This is probable a very stupid question, so please don not shoot me down in flames.
I have setup Pi-hole on my pi 3B+ and given Pi-hole server the ip 192.168.1.72 which out side DHCP server assigns IPv4 addresses from 192.168,1.100 to 192.168.1.200 and set the Preferred DNSv4 server 192.168.1.72 and Alternative DNSv4 server 192.168.1.72 and all is working well.
My first device to be connected to Pi-hole is my laptop which is running Linux Debian 12.6 (bookworm) and in the connections system settings I have changed the DNS Servers to 192.168.1.72 so that it see my Pi-hole and all working just fine.
Hear comes the stupid question if the Pi-hole go off line (like switched off), is there any way to get back to the internet or do need to re-configure the router and connections system settings on my laptop to re-establish the internet connection.
Pi-hole should be the sole DNS server for your clients (no others or ads will leak through)!
So yes if Pi-hole goes down, you'll have to reconfigure your router LAN DHCP DNS settings to restore Internet connectivity.
You'd also have to let the clients renew their DHCP leases to receive the newly configured DNS server(s).

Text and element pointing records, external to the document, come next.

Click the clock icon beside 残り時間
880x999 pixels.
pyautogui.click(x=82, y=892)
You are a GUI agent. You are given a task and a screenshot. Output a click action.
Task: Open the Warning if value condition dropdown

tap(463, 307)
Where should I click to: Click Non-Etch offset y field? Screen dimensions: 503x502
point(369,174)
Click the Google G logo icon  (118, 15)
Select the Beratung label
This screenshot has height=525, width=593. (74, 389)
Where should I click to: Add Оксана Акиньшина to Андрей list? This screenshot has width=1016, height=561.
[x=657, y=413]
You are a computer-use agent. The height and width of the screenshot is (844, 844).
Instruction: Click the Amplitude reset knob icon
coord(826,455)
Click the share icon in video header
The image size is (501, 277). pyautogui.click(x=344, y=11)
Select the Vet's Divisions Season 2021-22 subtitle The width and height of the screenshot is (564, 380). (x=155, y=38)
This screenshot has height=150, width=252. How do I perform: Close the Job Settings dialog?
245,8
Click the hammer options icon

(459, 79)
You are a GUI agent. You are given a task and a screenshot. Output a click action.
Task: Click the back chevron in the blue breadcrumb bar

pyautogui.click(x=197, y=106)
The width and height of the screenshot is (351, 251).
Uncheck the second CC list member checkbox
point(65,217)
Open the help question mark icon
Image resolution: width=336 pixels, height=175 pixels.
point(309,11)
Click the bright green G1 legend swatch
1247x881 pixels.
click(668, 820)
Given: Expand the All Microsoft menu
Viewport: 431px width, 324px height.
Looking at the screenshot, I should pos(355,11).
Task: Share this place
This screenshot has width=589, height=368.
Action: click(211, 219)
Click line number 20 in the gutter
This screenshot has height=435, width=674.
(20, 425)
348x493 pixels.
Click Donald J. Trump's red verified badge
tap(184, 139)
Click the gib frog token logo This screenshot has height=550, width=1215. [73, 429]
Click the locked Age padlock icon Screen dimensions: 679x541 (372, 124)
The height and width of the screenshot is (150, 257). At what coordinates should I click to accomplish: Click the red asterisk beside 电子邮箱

Or if have set DNS on that Debian laptop manually, you'd have to configure another DNS server(s).
I have two Pi-hole nodes on two different Raspberry Pi's for my home network to prevent disruption when one goes down.
For example when goes down while upgrading, tweaking or making mistakes.
Heck I've even got five Pi-hole instances bc I'm also experimenting/learning a bit:
one "primary" on a Pi 1B;
one "secondary" on a Pi 1B+;
one running in Docker with stable v5 on my NAS;
one running in Docker with beta v6 on my NAS;
and one running in a VM with beta v6 on an old Intel NUC that I turned into a hypervisor;
There are many options to create a second Pi-hole node for redundancy.